§ Aim of the exercise
For the records below, count the lines containing the word "indicator" and reply with the number alone.

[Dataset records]

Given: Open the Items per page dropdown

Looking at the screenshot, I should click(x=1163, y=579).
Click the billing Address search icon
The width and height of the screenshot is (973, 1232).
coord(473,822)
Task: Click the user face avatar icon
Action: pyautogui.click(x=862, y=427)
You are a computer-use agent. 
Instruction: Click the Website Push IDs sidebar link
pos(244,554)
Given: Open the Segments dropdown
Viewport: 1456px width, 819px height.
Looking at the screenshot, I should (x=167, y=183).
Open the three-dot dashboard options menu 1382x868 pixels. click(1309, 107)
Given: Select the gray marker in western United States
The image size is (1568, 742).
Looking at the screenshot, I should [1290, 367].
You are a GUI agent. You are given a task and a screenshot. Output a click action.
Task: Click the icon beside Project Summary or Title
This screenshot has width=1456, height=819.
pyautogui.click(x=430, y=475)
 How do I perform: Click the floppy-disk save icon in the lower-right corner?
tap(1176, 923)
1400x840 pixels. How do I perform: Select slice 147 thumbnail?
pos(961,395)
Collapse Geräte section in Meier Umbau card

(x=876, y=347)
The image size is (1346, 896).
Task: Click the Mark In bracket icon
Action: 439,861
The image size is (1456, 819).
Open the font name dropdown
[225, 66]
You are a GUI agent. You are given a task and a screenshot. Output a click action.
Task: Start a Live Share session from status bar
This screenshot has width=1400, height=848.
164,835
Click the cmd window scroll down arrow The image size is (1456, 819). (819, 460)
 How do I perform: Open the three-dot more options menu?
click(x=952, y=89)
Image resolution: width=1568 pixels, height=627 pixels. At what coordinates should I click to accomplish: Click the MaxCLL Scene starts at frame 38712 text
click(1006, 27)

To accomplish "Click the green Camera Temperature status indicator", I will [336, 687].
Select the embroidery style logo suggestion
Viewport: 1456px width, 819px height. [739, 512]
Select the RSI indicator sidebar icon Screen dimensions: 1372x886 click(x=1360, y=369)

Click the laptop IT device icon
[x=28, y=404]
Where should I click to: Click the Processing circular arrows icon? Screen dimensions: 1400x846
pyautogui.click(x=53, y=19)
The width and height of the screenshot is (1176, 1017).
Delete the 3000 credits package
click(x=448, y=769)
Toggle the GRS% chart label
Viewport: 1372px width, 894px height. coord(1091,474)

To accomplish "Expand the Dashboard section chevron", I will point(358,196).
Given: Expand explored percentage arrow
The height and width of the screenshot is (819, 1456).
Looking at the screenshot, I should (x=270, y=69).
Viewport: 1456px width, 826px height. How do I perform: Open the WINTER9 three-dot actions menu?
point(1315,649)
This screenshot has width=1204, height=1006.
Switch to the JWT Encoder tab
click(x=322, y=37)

§ Response below
2